begin STORED RECORDS

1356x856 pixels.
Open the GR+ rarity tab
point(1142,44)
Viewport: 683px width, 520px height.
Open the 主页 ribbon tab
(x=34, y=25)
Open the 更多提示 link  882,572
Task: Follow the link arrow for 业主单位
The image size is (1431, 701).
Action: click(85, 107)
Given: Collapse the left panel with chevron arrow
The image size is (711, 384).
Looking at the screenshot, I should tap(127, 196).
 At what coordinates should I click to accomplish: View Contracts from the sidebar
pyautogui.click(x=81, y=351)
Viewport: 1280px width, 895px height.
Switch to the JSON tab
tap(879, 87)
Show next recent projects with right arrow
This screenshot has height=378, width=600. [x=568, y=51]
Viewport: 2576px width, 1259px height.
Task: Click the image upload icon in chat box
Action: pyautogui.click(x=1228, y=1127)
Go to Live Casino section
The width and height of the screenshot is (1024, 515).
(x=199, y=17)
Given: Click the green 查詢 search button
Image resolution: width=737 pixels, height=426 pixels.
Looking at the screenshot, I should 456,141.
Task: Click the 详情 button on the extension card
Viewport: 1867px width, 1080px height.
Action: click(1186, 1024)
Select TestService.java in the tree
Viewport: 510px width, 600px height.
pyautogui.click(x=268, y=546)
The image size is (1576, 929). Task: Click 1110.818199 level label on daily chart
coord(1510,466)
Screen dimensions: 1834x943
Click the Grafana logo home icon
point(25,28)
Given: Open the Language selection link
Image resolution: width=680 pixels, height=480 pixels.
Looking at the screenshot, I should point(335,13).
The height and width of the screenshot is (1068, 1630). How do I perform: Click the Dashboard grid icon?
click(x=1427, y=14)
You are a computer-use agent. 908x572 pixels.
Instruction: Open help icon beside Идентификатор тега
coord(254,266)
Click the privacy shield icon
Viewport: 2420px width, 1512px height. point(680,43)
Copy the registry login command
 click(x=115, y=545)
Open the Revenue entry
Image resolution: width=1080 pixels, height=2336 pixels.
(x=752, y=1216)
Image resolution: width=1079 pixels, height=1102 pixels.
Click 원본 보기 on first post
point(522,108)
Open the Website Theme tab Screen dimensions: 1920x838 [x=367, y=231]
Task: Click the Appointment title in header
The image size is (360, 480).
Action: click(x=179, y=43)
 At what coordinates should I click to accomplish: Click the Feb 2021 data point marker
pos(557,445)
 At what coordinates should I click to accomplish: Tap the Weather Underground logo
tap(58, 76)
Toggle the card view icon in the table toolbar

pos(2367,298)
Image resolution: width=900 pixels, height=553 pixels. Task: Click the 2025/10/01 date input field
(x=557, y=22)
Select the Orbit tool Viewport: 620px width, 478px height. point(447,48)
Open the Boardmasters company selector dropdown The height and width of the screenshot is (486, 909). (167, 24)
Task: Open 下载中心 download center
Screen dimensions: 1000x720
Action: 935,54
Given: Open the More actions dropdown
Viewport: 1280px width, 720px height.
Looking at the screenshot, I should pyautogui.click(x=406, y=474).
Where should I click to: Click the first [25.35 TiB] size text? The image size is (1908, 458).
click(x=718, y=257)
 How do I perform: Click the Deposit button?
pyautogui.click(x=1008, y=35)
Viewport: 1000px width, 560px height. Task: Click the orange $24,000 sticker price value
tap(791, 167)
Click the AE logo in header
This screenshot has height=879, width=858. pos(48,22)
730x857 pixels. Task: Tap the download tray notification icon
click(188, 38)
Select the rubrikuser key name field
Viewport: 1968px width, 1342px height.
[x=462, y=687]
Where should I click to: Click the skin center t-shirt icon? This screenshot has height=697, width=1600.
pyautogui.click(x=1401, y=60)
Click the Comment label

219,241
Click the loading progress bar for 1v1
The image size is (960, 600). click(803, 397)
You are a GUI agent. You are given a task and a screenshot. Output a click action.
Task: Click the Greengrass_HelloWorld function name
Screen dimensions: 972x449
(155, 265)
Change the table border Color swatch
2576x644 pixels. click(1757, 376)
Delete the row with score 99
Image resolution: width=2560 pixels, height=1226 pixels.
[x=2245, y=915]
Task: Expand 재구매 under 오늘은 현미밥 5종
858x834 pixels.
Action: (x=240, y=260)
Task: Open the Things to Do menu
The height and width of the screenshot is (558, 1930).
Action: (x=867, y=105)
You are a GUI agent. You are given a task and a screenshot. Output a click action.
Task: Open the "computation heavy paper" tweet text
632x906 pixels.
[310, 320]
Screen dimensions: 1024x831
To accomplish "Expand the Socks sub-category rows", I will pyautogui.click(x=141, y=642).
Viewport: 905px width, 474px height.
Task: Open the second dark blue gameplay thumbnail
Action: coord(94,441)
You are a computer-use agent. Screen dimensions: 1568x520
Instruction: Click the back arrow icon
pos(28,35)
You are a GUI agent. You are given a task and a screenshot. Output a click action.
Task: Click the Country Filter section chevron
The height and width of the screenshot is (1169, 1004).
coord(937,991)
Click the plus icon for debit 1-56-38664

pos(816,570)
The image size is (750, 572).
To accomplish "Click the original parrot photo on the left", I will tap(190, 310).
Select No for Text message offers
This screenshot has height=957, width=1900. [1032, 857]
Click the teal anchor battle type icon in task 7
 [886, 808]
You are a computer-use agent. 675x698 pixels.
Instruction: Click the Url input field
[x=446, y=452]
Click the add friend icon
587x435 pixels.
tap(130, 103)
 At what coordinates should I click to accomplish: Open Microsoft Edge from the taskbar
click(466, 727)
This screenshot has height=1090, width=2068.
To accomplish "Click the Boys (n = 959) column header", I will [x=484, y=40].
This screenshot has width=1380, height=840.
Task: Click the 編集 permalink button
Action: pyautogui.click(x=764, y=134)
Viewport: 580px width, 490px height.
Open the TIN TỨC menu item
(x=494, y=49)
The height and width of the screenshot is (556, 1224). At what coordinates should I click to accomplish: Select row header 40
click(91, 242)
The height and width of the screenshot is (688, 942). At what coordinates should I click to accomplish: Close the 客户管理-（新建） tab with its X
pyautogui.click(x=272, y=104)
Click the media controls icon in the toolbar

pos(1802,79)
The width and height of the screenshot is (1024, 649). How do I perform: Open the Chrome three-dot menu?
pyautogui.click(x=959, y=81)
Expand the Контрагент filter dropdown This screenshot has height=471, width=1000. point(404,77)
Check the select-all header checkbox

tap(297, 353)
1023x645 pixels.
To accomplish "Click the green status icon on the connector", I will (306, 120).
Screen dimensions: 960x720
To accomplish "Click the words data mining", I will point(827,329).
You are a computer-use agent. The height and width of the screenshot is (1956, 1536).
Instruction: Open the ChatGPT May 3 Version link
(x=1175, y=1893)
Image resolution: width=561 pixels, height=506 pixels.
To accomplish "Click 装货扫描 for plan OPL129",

end STORED RECORDS

DESCRIPTION OF THE TASK: Reproduce the data above verbatim, line for line, without any alteration.

FULL RESPONSE:
1356x856 pixels.
Open the GR+ rarity tab
point(1142,44)
Viewport: 683px width, 520px height.
Open the 主页 ribbon tab
(x=34, y=25)
Open the 更多提示 link  882,572
Task: Follow the link arrow for 业主单位
The image size is (1431, 701).
Action: click(85, 107)
Given: Collapse the left panel with chevron arrow
The image size is (711, 384).
Looking at the screenshot, I should tap(127, 196).
 At what coordinates should I click to accomplish: View Contracts from the sidebar
pyautogui.click(x=81, y=351)
Viewport: 1280px width, 895px height.
Switch to the JSON tab
tap(879, 87)
Show next recent projects with right arrow
This screenshot has height=378, width=600. [x=568, y=51]
Viewport: 2576px width, 1259px height.
Task: Click the image upload icon in chat box
Action: pyautogui.click(x=1228, y=1127)
Go to Live Casino section
The width and height of the screenshot is (1024, 515).
(x=199, y=17)
Given: Click the green 查詢 search button
Image resolution: width=737 pixels, height=426 pixels.
Looking at the screenshot, I should 456,141.
Task: Click the 详情 button on the extension card
Viewport: 1867px width, 1080px height.
Action: click(1186, 1024)
Select TestService.java in the tree
Viewport: 510px width, 600px height.
pyautogui.click(x=268, y=546)
The image size is (1576, 929). Task: Click 1110.818199 level label on daily chart
coord(1510,466)
Screen dimensions: 1834x943
Click the Grafana logo home icon
point(25,28)
Given: Open the Language selection link
Image resolution: width=680 pixels, height=480 pixels.
Looking at the screenshot, I should point(335,13).
The height and width of the screenshot is (1068, 1630). How do I perform: Click the Dashboard grid icon?
click(x=1427, y=14)
You are a computer-use agent. 908x572 pixels.
Instruction: Open help icon beside Идентификатор тега
coord(254,266)
Click the privacy shield icon
Viewport: 2420px width, 1512px height. point(680,43)
Copy the registry login command
 click(x=115, y=545)
Open the Revenue entry
Image resolution: width=1080 pixels, height=2336 pixels.
(x=752, y=1216)
Image resolution: width=1079 pixels, height=1102 pixels.
Click 원본 보기 on first post
point(522,108)
Open the Website Theme tab Screen dimensions: 1920x838 [x=367, y=231]
Task: Click the Appointment title in header
The image size is (360, 480).
Action: click(x=179, y=43)
 At what coordinates should I click to accomplish: Click the Feb 2021 data point marker
pos(557,445)
 At what coordinates should I click to accomplish: Tap the Weather Underground logo
tap(58, 76)
Toggle the card view icon in the table toolbar

pos(2367,298)
Image resolution: width=900 pixels, height=553 pixels. Task: Click the 2025/10/01 date input field
(x=557, y=22)
Select the Orbit tool Viewport: 620px width, 478px height. point(447,48)
Open the Boardmasters company selector dropdown The height and width of the screenshot is (486, 909). (167, 24)
Task: Open 下载中心 download center
Screen dimensions: 1000x720
Action: 935,54
Given: Open the More actions dropdown
Viewport: 1280px width, 720px height.
Looking at the screenshot, I should pyautogui.click(x=406, y=474).
Where should I click to: Click the first [25.35 TiB] size text? The image size is (1908, 458).
click(x=718, y=257)
 How do I perform: Click the Deposit button?
pyautogui.click(x=1008, y=35)
Viewport: 1000px width, 560px height. Task: Click the orange $24,000 sticker price value
tap(791, 167)
Click the AE logo in header
This screenshot has height=879, width=858. pos(48,22)
730x857 pixels. Task: Tap the download tray notification icon
click(188, 38)
Select the rubrikuser key name field
Viewport: 1968px width, 1342px height.
[x=462, y=687]
Where should I click to: Click the skin center t-shirt icon? This screenshot has height=697, width=1600.
pyautogui.click(x=1401, y=60)
Click the Comment label

219,241
Click the loading progress bar for 1v1
The image size is (960, 600). click(803, 397)
You are a GUI agent. You are given a task and a screenshot. Output a click action.
Task: Click the Greengrass_HelloWorld function name
Screen dimensions: 972x449
(155, 265)
Change the table border Color swatch
2576x644 pixels. click(1757, 376)
Delete the row with score 99
Image resolution: width=2560 pixels, height=1226 pixels.
[x=2245, y=915]
Task: Expand 재구매 under 오늘은 현미밥 5종
858x834 pixels.
Action: (x=240, y=260)
Task: Open the Things to Do menu
The height and width of the screenshot is (558, 1930).
Action: (x=867, y=105)
You are a GUI agent. You are given a task and a screenshot. Output a click action.
Task: Open the "computation heavy paper" tweet text
632x906 pixels.
[310, 320]
Screen dimensions: 1024x831
To accomplish "Expand the Socks sub-category rows", I will pyautogui.click(x=141, y=642).
Viewport: 905px width, 474px height.
Task: Open the second dark blue gameplay thumbnail
Action: coord(94,441)
You are a computer-use agent. Screen dimensions: 1568x520
Instruction: Click the back arrow icon
pos(28,35)
You are a GUI agent. You are given a task and a screenshot. Output a click action.
Task: Click the Country Filter section chevron
The height and width of the screenshot is (1169, 1004).
coord(937,991)
Click the plus icon for debit 1-56-38664

pos(816,570)
The image size is (750, 572).
To accomplish "Click the original parrot photo on the left", I will tap(190, 310).
Select No for Text message offers
This screenshot has height=957, width=1900. [1032, 857]
Click the teal anchor battle type icon in task 7
 [886, 808]
You are a computer-use agent. 675x698 pixels.
Instruction: Click the Url input field
[x=446, y=452]
Click the add friend icon
587x435 pixels.
tap(130, 103)
 At what coordinates should I click to accomplish: Open Microsoft Edge from the taskbar
click(466, 727)
This screenshot has height=1090, width=2068.
To accomplish "Click the Boys (n = 959) column header", I will [x=484, y=40].
This screenshot has width=1380, height=840.
Task: Click the 編集 permalink button
Action: pyautogui.click(x=764, y=134)
Viewport: 580px width, 490px height.
Open the TIN TỨC menu item
(x=494, y=49)
The height and width of the screenshot is (556, 1224). At what coordinates should I click to accomplish: Select row header 40
click(91, 242)
The height and width of the screenshot is (688, 942). At what coordinates should I click to accomplish: Close the 客户管理-（新建） tab with its X
pyautogui.click(x=272, y=104)
Click the media controls icon in the toolbar

pos(1802,79)
The width and height of the screenshot is (1024, 649). How do I perform: Open the Chrome three-dot menu?
pyautogui.click(x=959, y=81)
Expand the Контрагент filter dropdown This screenshot has height=471, width=1000. point(404,77)
Check the select-all header checkbox

tap(297, 353)
1023x645 pixels.
To accomplish "Click the green status icon on the connector", I will (306, 120).
Screen dimensions: 960x720
To accomplish "Click the words data mining", I will point(827,329).
You are a computer-use agent. The height and width of the screenshot is (1956, 1536).
Instruction: Open the ChatGPT May 3 Version link
(x=1175, y=1893)
Image resolution: width=561 pixels, height=506 pixels.
To accomplish "Click 装货扫描 for plan OPL129",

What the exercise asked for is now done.